● **What the task requires**
Locate every line in the rows below that contains the string "identifier", matching case exactly, and copy each of those lines.

* * * * *

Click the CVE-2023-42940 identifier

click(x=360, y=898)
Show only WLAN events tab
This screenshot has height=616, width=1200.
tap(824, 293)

* * * * *

● **Response to this task**
Click the CVE-2023-42940 identifier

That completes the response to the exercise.